— START OF Input for this task —
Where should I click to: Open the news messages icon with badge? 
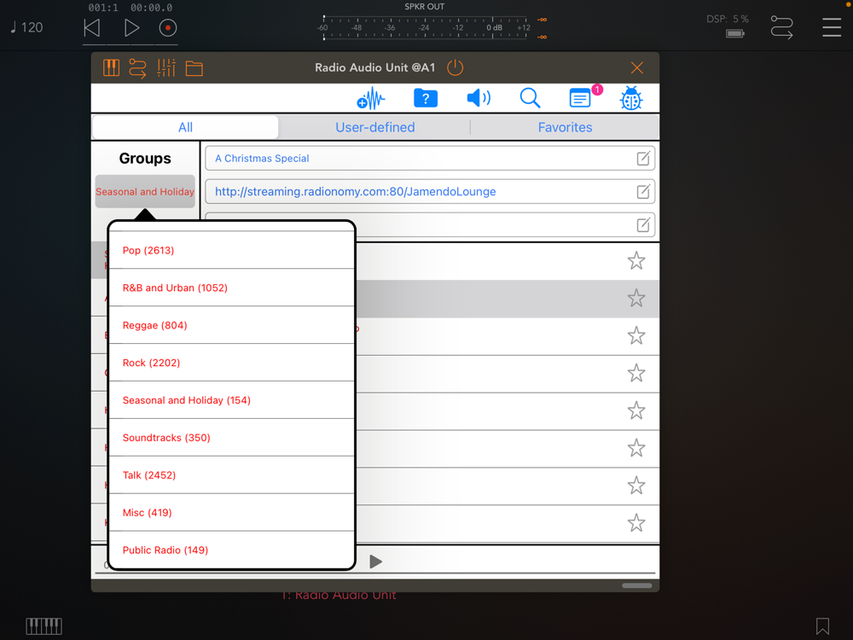coord(581,98)
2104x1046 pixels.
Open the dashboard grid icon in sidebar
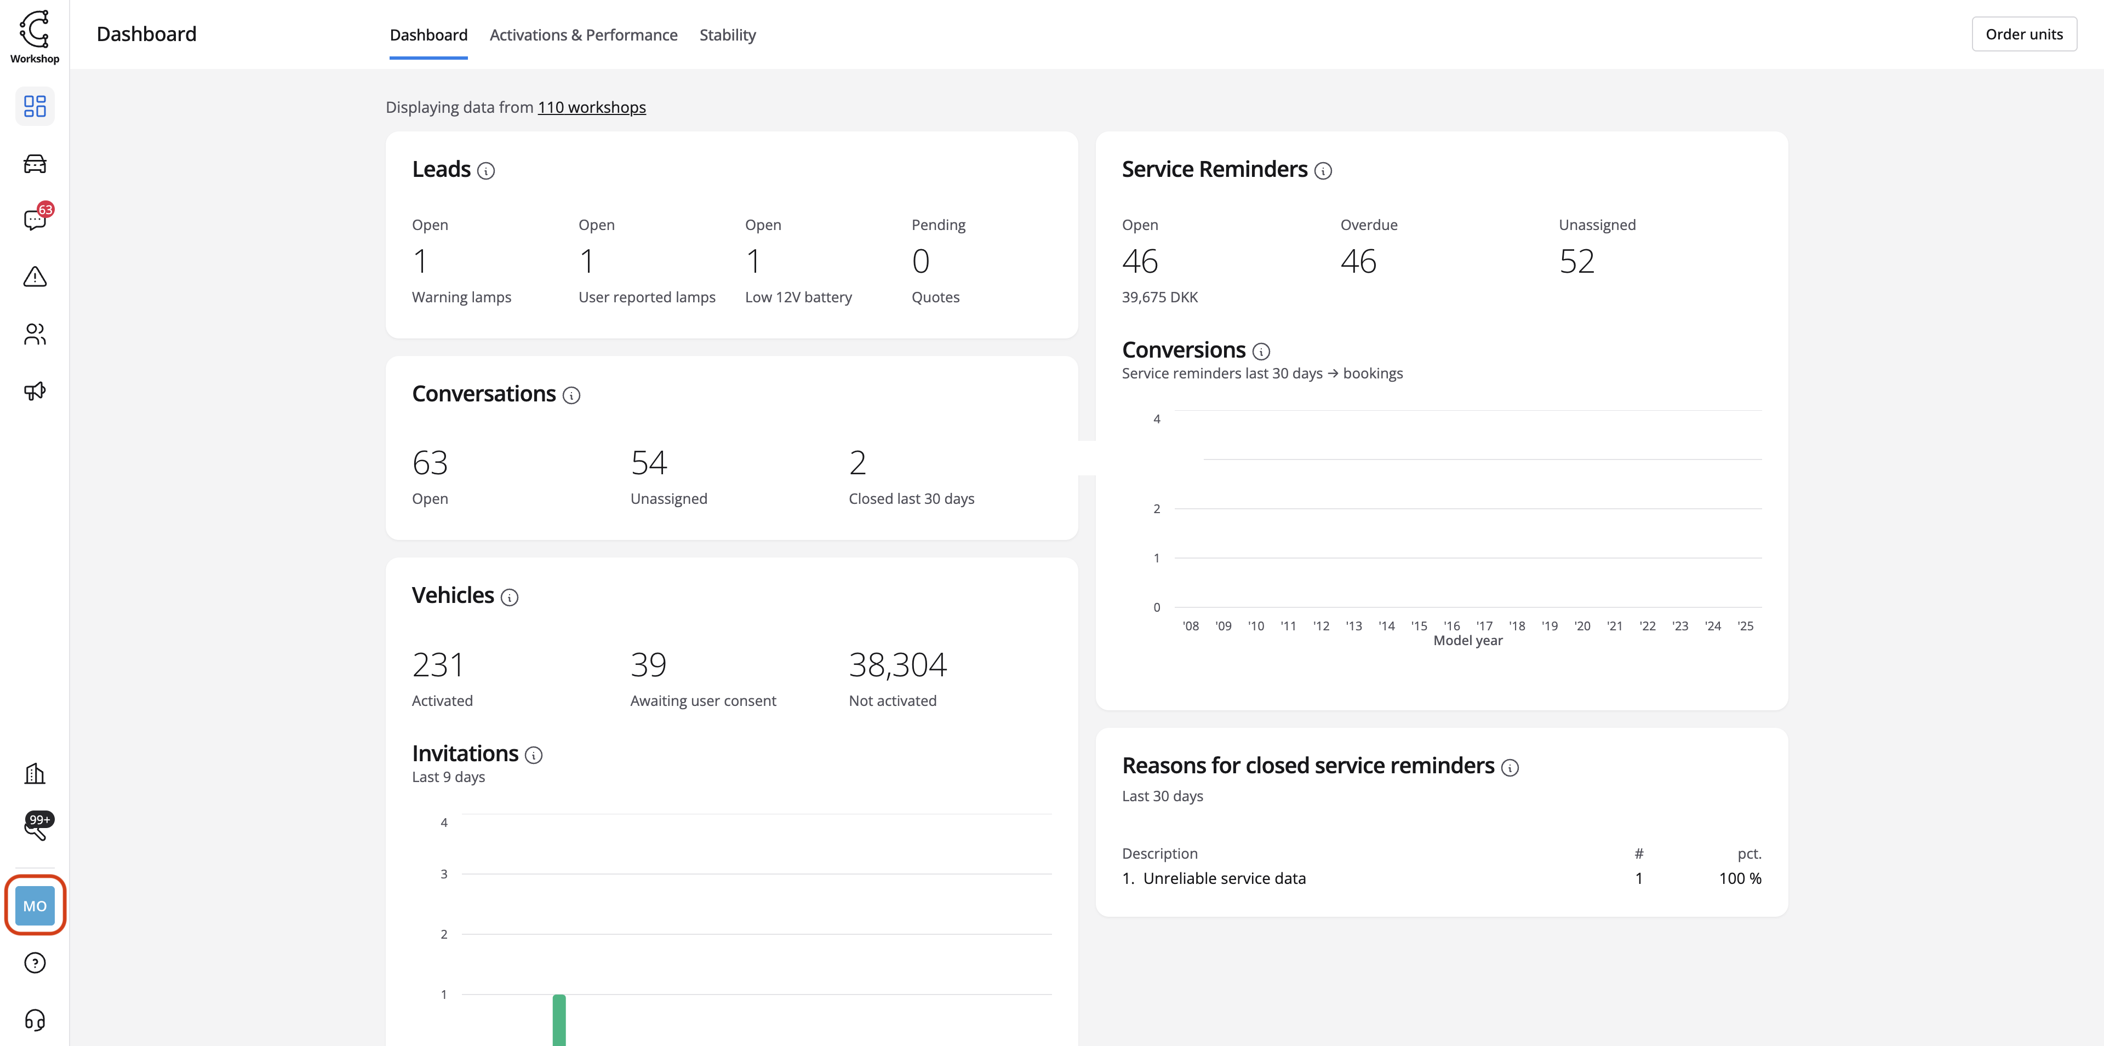(x=34, y=106)
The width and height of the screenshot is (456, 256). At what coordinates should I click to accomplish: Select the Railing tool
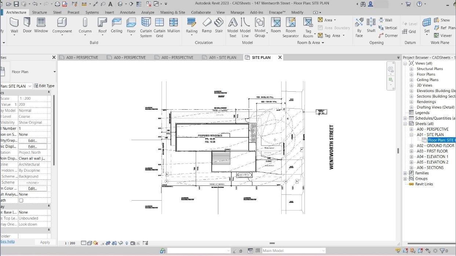click(x=191, y=25)
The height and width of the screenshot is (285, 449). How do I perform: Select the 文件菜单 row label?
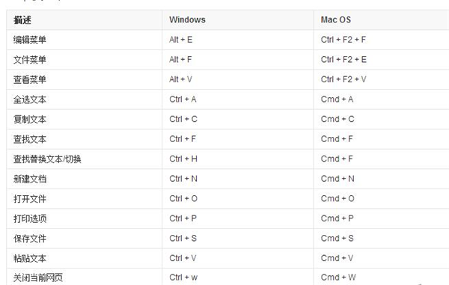[30, 60]
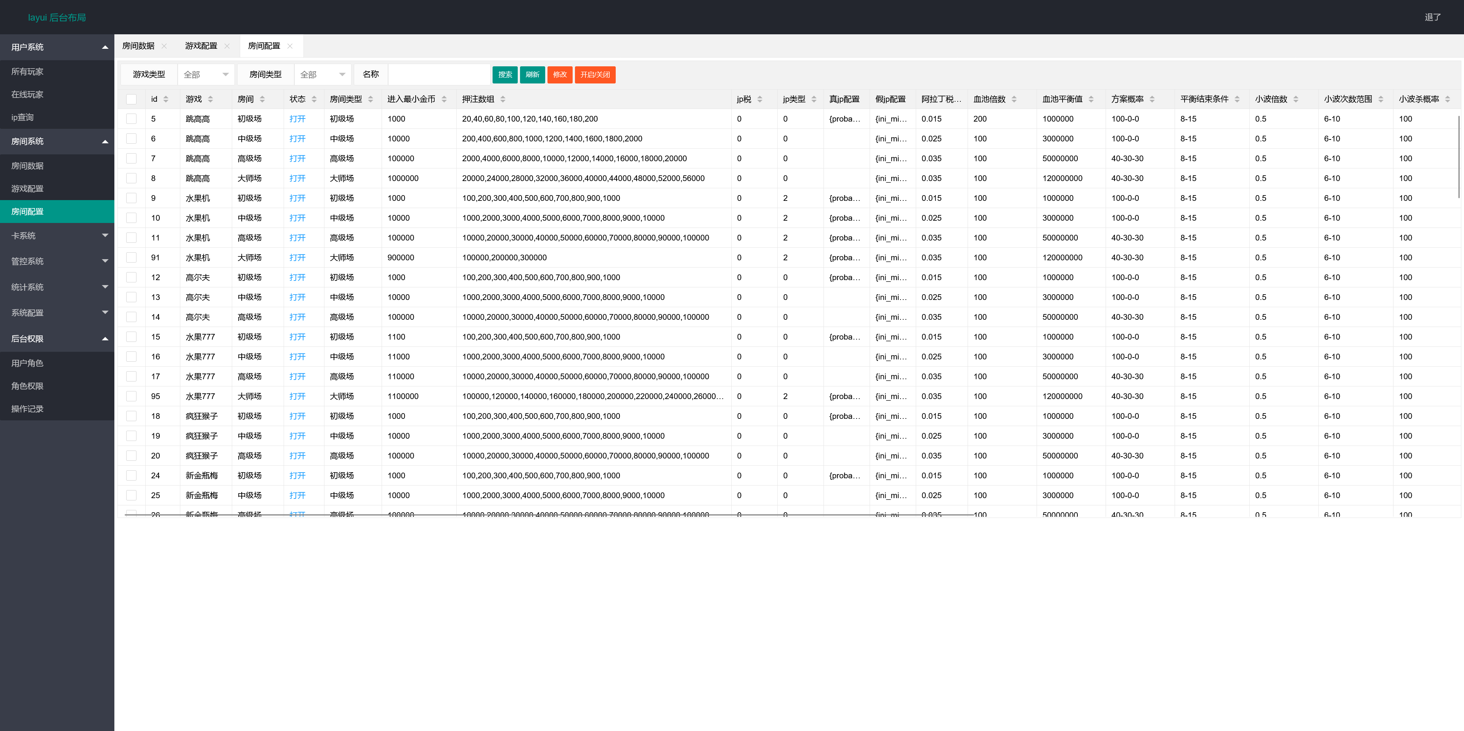Sort by 小波杀概率 column arrows

point(1448,99)
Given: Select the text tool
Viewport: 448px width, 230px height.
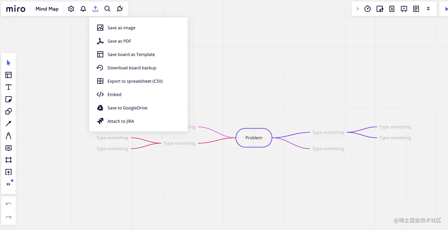Looking at the screenshot, I should coord(9,87).
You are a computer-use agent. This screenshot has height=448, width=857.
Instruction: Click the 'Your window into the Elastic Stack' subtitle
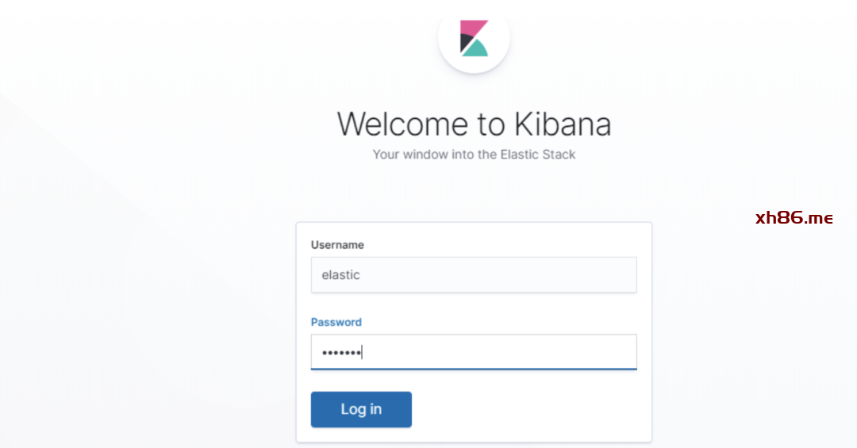(474, 155)
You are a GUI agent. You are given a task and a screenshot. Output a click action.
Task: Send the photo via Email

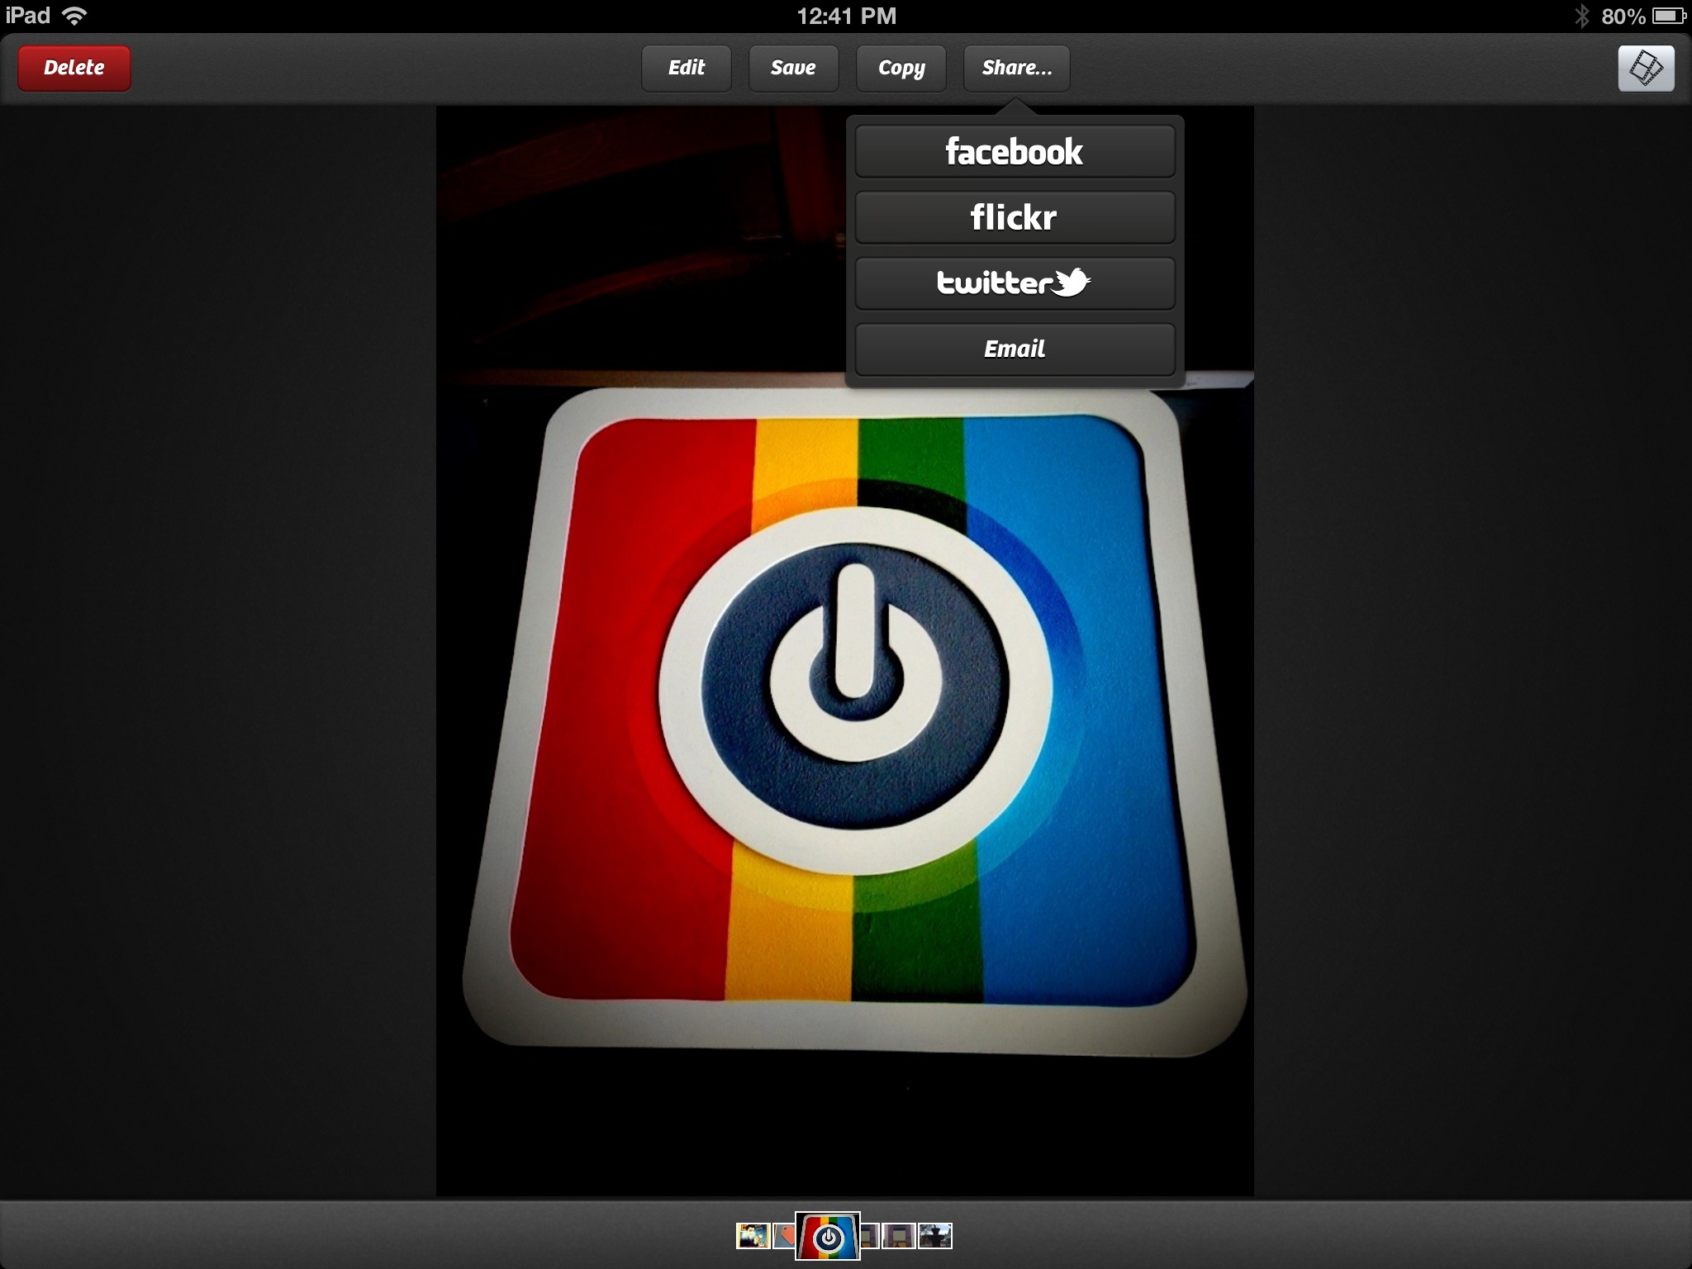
— END OF Input for this task —
= Request =
Print every line of the material above word for word, leaving out the pictures.

= Task result =
Where should I click to: Open the news messages icon with badge? 
coord(581,98)
2104x1046 pixels.
Open the dashboard grid icon in sidebar
(x=34, y=106)
The width and height of the screenshot is (456, 256). At what coordinates should I click to accomplish: Select the Railing tool
click(x=191, y=25)
The height and width of the screenshot is (285, 449). How do I perform: Select the 文件菜单 row label?
[30, 60]
Sort by 小波杀概率 column arrows

point(1448,99)
Given: Select the text tool
Viewport: 448px width, 230px height.
Looking at the screenshot, I should coord(9,87).
You are a computer-use agent. This screenshot has height=448, width=857.
Instruction: Click the 'Your window into the Elastic Stack' subtitle
(474, 155)
You are a GUI agent. You are given a task and a screenshot. Output a click action.
Task: Send the photo via Email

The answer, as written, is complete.